[[ Records to process open ]]

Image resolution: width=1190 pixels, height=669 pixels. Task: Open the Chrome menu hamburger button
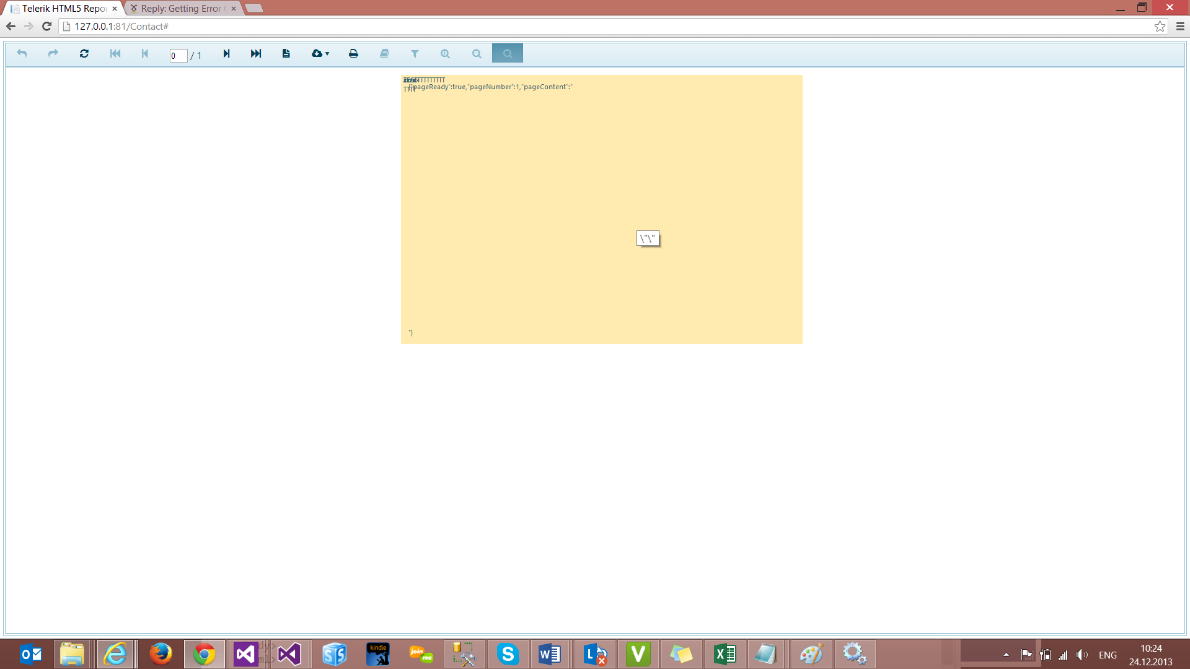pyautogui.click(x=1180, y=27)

[[ Records to process closed ]]
[[ Records to process open ]]

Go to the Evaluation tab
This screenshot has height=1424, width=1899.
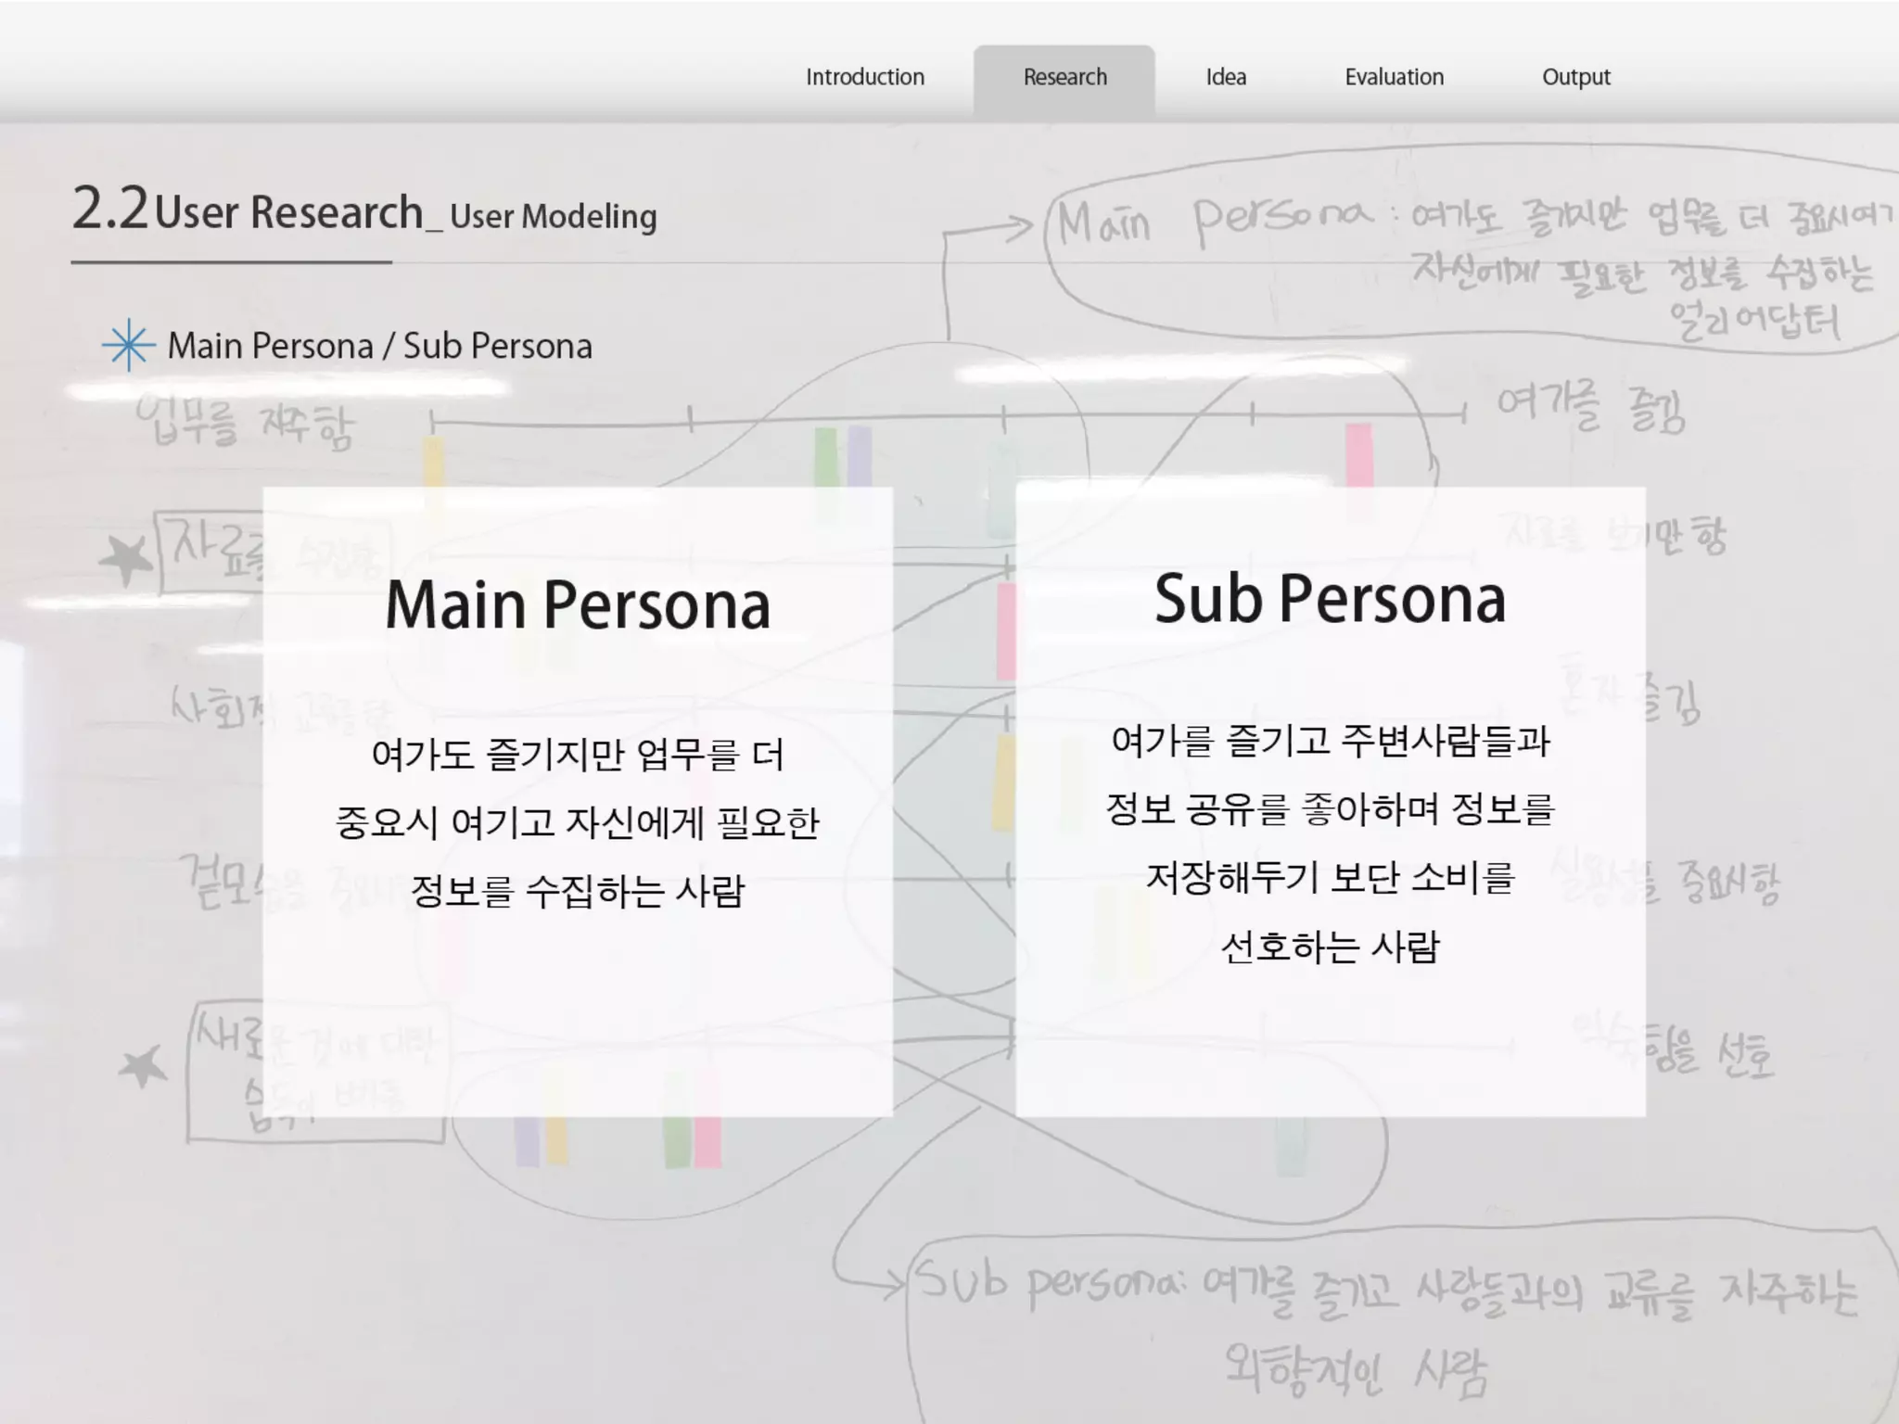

[[ Records to process closed ]]
[[ Records to process open ]]

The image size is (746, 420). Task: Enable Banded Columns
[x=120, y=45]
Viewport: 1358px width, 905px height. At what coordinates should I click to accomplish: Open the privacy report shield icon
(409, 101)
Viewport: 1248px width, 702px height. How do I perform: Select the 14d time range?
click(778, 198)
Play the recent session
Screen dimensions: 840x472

[[ Records to process closed ]]

* Work task
Output, from the data above, the lines from the line with "Go to the Evaluation tab" to the line with "This screenshot has height=1424, width=1899." exactly as they stand, both ends included and nothing else.

* Solution to the exercise
Go to the Evaluation tab
This screenshot has height=1424, width=1899.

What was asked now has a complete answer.